Abstract:
Understanding the topics of Quran verses is considered as a main interest of Islamic Scholars, specialists of Quran studies
and others. The traditional classification of Quran verses can be simplified and improved using the automated techniques such as
Natural Language Processing (NLP) and Machine Learning (ML). While the majority of the current studies have used traditional ML
approaches with small datasets, we used the Deep Learning (DL) algorithms with larger dataset for classifying Quran verses. This
paper proposes a method for multi-label classification for accurately classifying Quran verses based on 12 predefined main topics using
DL. We designed a structured method that consists of multiple steps for achieving the objective of this study.

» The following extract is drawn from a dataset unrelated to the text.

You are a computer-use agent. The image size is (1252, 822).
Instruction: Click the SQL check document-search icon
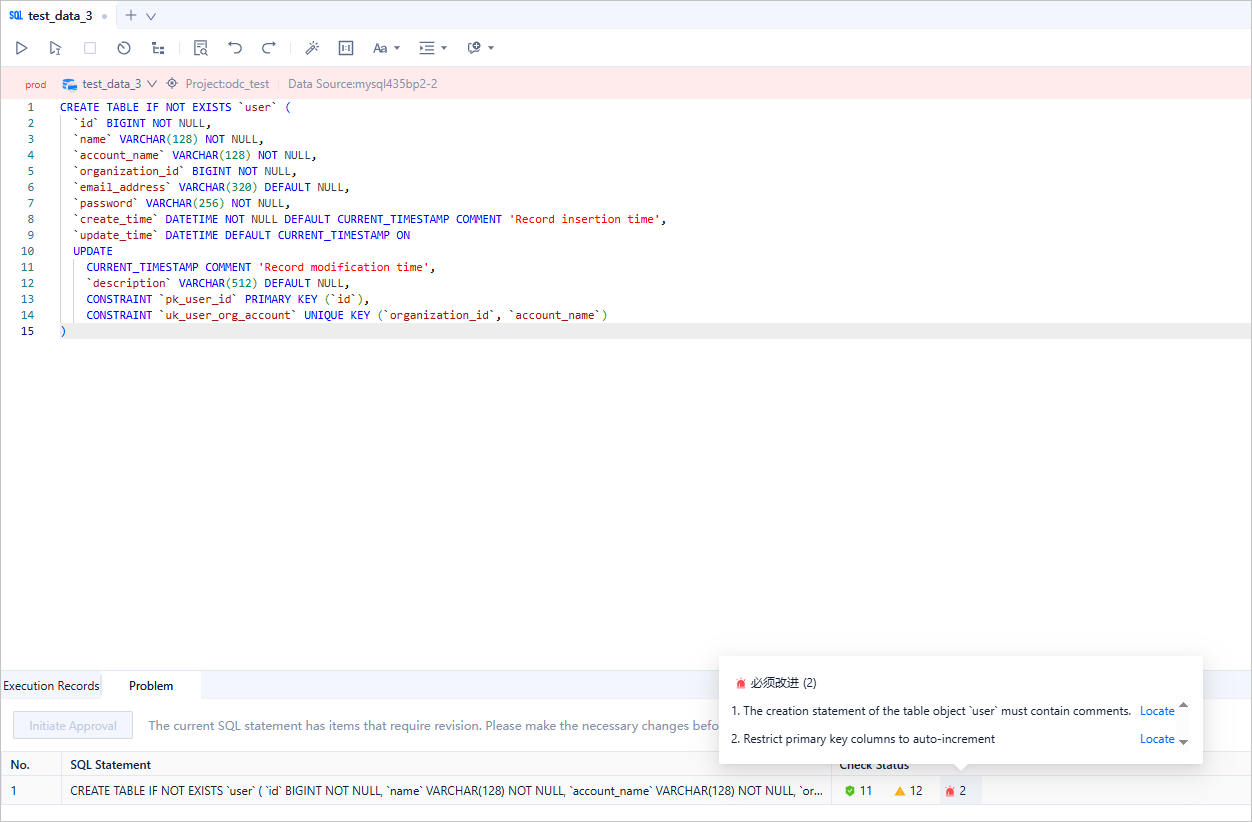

Firstly, a dataset of
labeled Quran verses is collected, organized and converted to sequences of numbers to be understood by the DL models. The skip-gram
algorithm of Word2Vec is used for considering the semantic of text to improve the models’ performances. Then the embedding vectors
are fed to two different DL models which are RNN and CNN to classify verses. The results of DL classifiers are evaluated based on
accuracy, precision, recall, F1-score, and hamming loss where the cross-validation technique is used for more accurate results. The
values of 90.38%, 96.98%, 92.49%, 93.81% and 0.0126 for accuracy, precision, recall, F1-score and hamming loss respectively were
achieved as best results. The findings of this study help specialists of Quran studies to gain more insight for easily studying and
teaching the topics discussed by Quran verses.